Because of foot and mouth disease and so-called "mad cow" disease in Europe, all nations now are taking extra precautions to insure the safety of food that's imported as well as certifying what they are exporting elsewhere. The National Science Foundation has awarded $899.996 to Kansas State researchers for five years of study. "Information Technology Research: An Infrastructure for Veterinary Telemedicine - Proactive Herd Health Management for Disease Prevention from Farm to Market" begins in October 2003.
The research team includes principal investigator Dan Andresen, a computing and information scientist; Steve Warren, an electrical and computer engineer; and veterinary researchers Howard Erickson, David Poole and Mark Spire. The grant also will provide support for several graduate students. "The traceability of meat is the real issue here", Dan Andresen stated. "Someday, we'll have to know exactly what herd, and what animal, any slice of meat has come from." Minus such an identification system, beef export markets could close to United States producers.
The Kansas State researchers already received a $100.000 grant from the National Science Foundation in 2002 for a critical first step in this telemedicine project, to demonstrate "proof of concept". Could sensors placed on a cow, in fact, identify the animal, give its location and accumulate and store reliable health data like its heart rate, respiration rate and temperature? Could the health data be uploaded from the animal to Bluetooth-compliant receiving stations at a feedbunk or water trough for analysis anytime?
Dan Andresen described first-year research and development: "The critical thing we did this year is prove that, yes, we can get health data off the cow and into some type of data-recording device, and the data appears to look, at least on first analysis, like it could be useful data." Over the next five years, Kansas State researchers will address technical issues toward realizing a telemedicine system that's capable of alerting livestock producers and veterinarians to serious animal health problems and potential trouble spots.

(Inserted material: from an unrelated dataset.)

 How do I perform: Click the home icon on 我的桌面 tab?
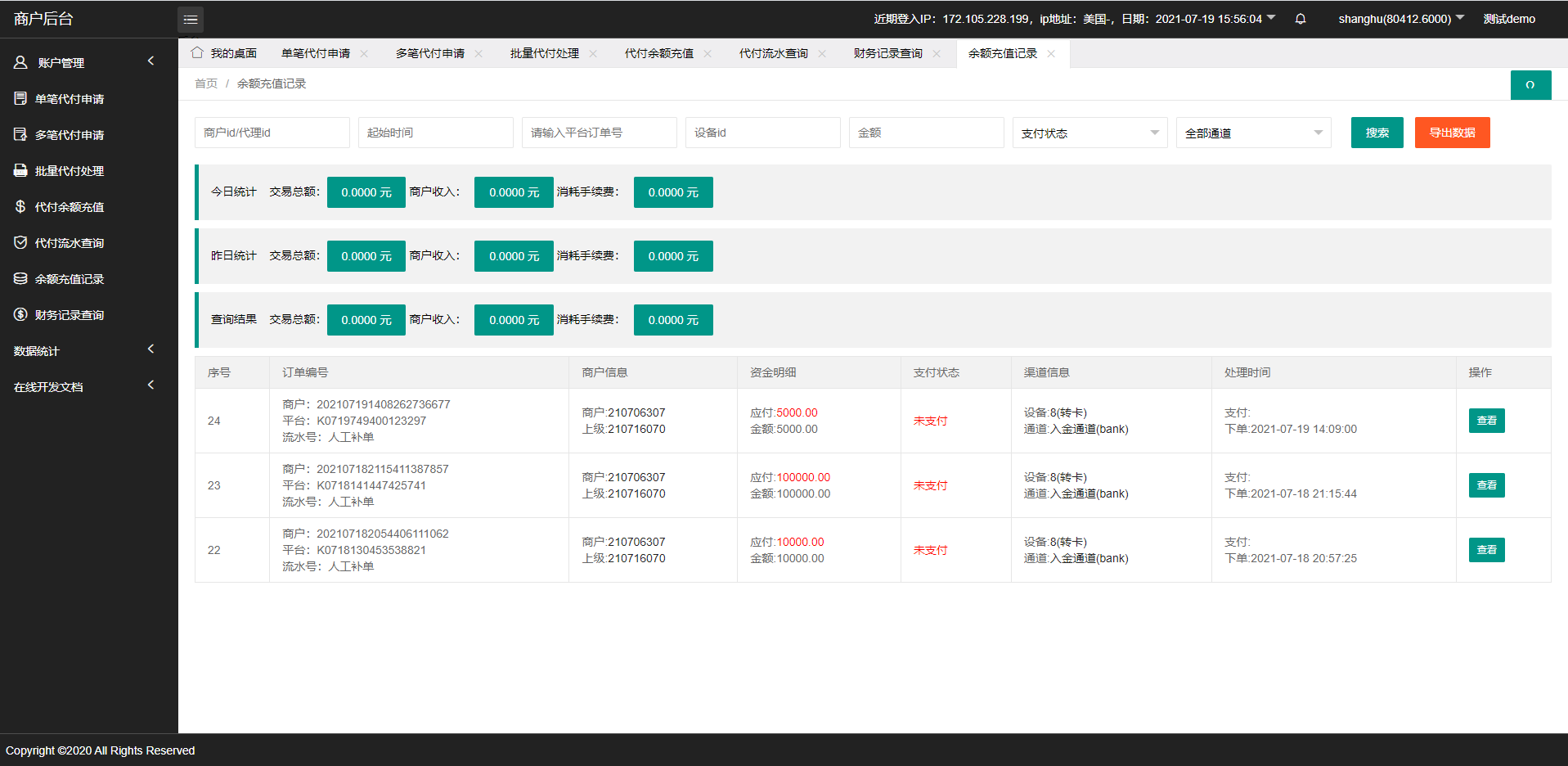(197, 53)
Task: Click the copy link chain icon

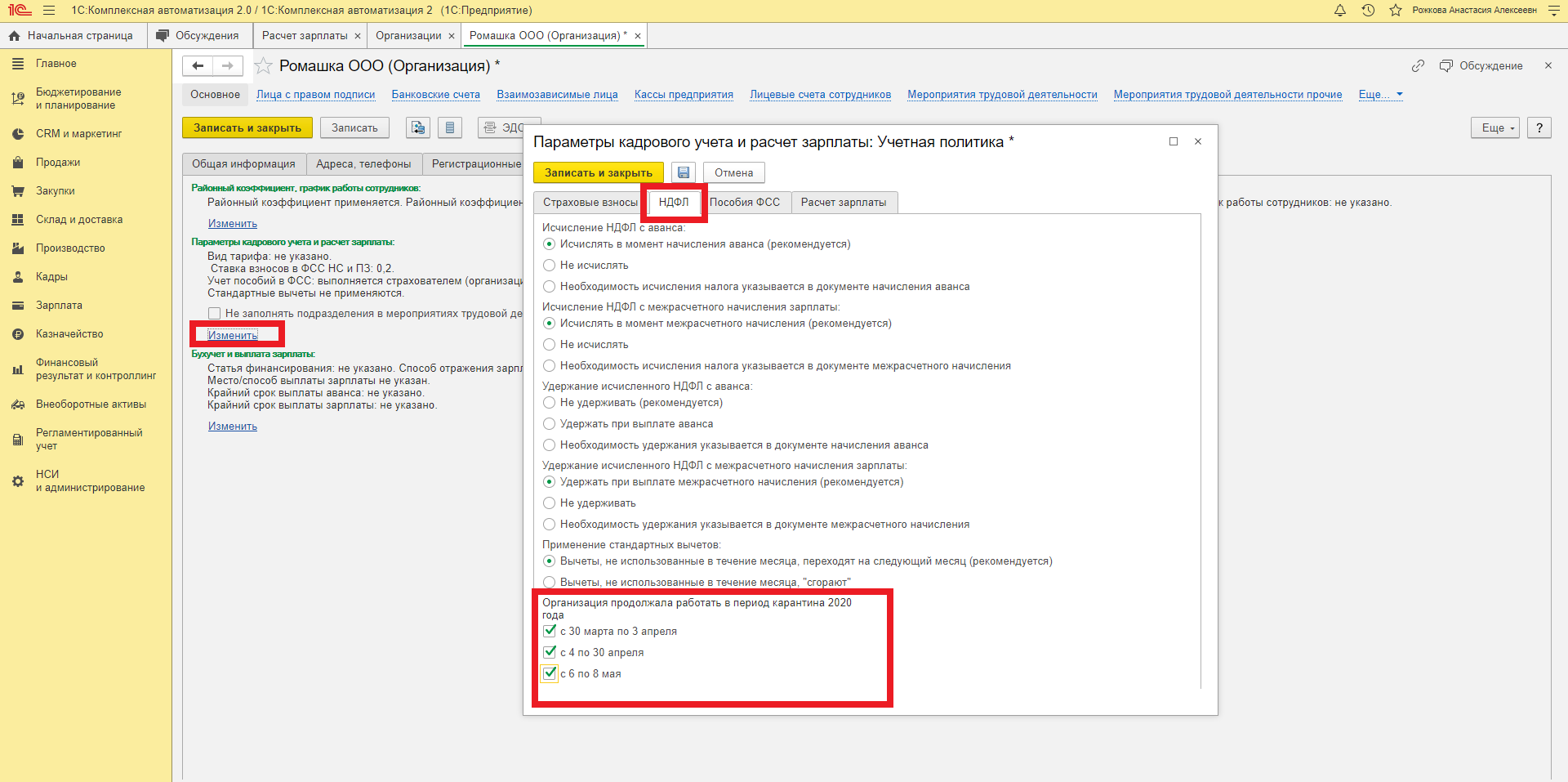Action: tap(1418, 66)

The complex infrastructure will have to be capable of accumulating and aggregating three layers of data, be economically feasible for producers, and protect the confidentiality of their herd health information while still allowing data access for epidemiological analysis, according to Dan Andresen.
The telemedicine system will gather health data for an animal, store it locally so it can be pulled onto a handheld PDA-type device, which gives a producer a coarse health analysis. Next, this data can be uploaded onto a personal computer at the ranch or feedlot for more sophisticated analysis that could include herd records, weather data, or global information systems data, in order to detect worrisome health patterns in the herd. Finally, via an Internet connection, a synopsis of ranch herd data would go to local veterinarians, creating a kind of regional animal health picture.
Successfully developing a veterinary telemedicine system capable of monitoring health information for the vast United States livestock herd provides a national security benefit too. With it in place, veterinarians would have early warning of serious diseases, a lesson drawn from experiences of Great Britain and elsewhere.
In September, Kansas State researchers described their concept for the Internet-based livestock health information infrastructure in two papers. A Distributed Infrastructure for Veterinary Telemedicine and Wearable Sensor System for Wireless State-of-Health Determination in Cattle were presented at the 25th Annual International Conference of the IEEE Engineering in Medicine and Biology Society in Cancun. Authors are Luke Nagl, Ryan Schmitz, Steve Warren, Tammi Hildreth, Howard Erickson, Dan Andresen, Jianchu Yao, and David Poole.